HALTOM CITY, TX (KTVT/CNN) - A man staying just two floors below the Las Vegas shooting suspect says he had trouble alerting authorities where the shots were coming from. Army veteran Chris Bethel heard every shot so clearly that he thought they were coming from his floor, and maybe even next door.
Bethel says he tried to call 911, the hotel's front desk, and even a hotel across the street, but got no answer. He finally got through to 911, and told the dispatcher the shooter was in the hotel. Now he can’t help but feeling guilty for not saving more lives, although he knows he’s not.
"The hardest part about it for me is feeling like I couldn't do, I couldn't get a hold of somebody fast enough. There's a lot of guilt I feel. It kind of eats me inside in the sense like it's almost my fault. I know it's not, but it's a feeling I can't control,” he said on Tuesday.
He added that although the shooter was not on his floor, the violence of the gunshots made him think that he was. “When you hear the gunshots going off, the walls are shaking, I was texting my friends and my family and it seems like it just never stops,” he said. “Your seconds are going by, minutes are going by and the rounds are continuously going. Changing weapons, changing calibers, I mean you can hear the difference in the gunshots of the different rifles that he's shooting and you just feel helpless."
Bethel is back home in Texas and says he has not been able to eat or sleep since the shooting. Although he’s a veteran, he says his training didn’t prepare him for something like the shooting.

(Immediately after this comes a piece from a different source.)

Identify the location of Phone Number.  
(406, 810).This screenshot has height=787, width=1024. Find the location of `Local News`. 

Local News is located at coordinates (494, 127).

"You do feel like none of, none of your training you've experience could ever prepare you for something like this. Ever. I mean. Perhaps the you know your, your daily officers that are in the line of fire. They do the training,” he said. “God bless them. It's, they're the ones that obviously deserve all the credit.”
He says he has served in war zones and they don't compare to the horror of the massacre he witnessed. He said he thought the shooter was as close as next door to his room.
"Police cars were coming to the concert. They were parking. They were going to the concert. I don't, I don't think they knew that the shooter was in the hotel,” he said. “And that's where I was trying to get a hold of somebody and let them know. He's not over there. He's over here. I thought he was next door. I, I seriously thought he was next door."